Во время своих появлений Адик водил Бисмарка по желтеющей траве к внутренней стороне кирпичной стены монастыря, сразу за которой лежала Софийская площадь, самая древняя площадь Киева, гудящая днем и удивительно тихая ночью.

– По моим расчетам, копать надо вот тут, десять метров от стены, – снова повторял Адик, геометрически жестикулируя над землей. – Сначала режешь лопаткой траву на квадраты, чтобы можно было потом положить ее на место, а дальше уже как обычно. Ты же знаешь!

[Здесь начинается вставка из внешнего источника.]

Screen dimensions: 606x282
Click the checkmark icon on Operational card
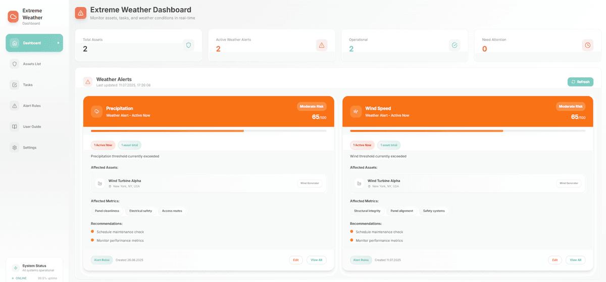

Олег слушал, кивал и вздыхал. Именно в этой последовательности. Можно было подумать, что затея, придуманная одесситом, ему не нравится. Но тот так не думал и на вздохи собеседника внимания не обращал.

И вот накануне Адик позвонил Олегу.

– Ты же этой ночью дежуришь? – спросил.

– Да.

– Отлично! Значит, этой ночью будешь копать! В два! Я на всякий случай буду недалеко. Если что, позвонишь!

– А что искать?

– Золото и бриллианты! – шутливо ответил Адик. – Ну и любое старое железо! Но только очень старое!

Олег Бисмарк и сам несколько раз подходил к указанному Адиком месту и, казалось, видел этот более или менее точно очерченный одесситом прямоугольник травы, вроде бы прятавший под собой древнее погребение.

– Неужели кто-то из княжеской семьи? – Бисмарку в эту догадку и верилось, и не верилось. И когда не верилось, то чувствовал он себя поспокойнее. Ведь если речь шла действительно о княжеском захоронении, то почему его до сих пор не нашли, если оно тут, прямо под ногами, под древней стеной, в каких-то двадцати метрах от входных врат? – Нет, – мысли продолжали вести Бисмарка по тропе сомнений. – Княжескую семью хоронили бы в соборе, там, где саркофаг Ярослава Мудрого! Тут, под стеной, закопали бы кого-то менее важного! Но кого?

Без пяти два ночи, последний раз прислушавшись к тишине, Бисмарк с саперной лопаткой в руках опустился на корточки в десяти метрах от стены. Наточенным клинком он нарезал траву с дерном на крупные квадраты, поддел снизу и снял, как скальп, сложив в две неуклюжие стопки. Теперь перед ним в относительном полумраке, оживленном неярким светом фонарей, явным коричневым прямоугольником лежала оголенная земля.

Он копнул лопаткой. Клинок скрежетнул по камням и даже, вроде бы, по железу. Разворошил выкопанную землю пальцами, нащупал несколько камешков и ржавую гайку. Копнул еще раз и еще раз. Кучка выкопанной земли росла, но ничего интересного Бисмарк в ней пока не находил. В принципе, он знал, что верхний слой земли обычно ничего интересного в себе не скрывает. Копать надо глубже! Только ведь копает он не в крымском кустарнике, а на территории исторического заповедника! За это, наверное, можно и в тюрьму угодить!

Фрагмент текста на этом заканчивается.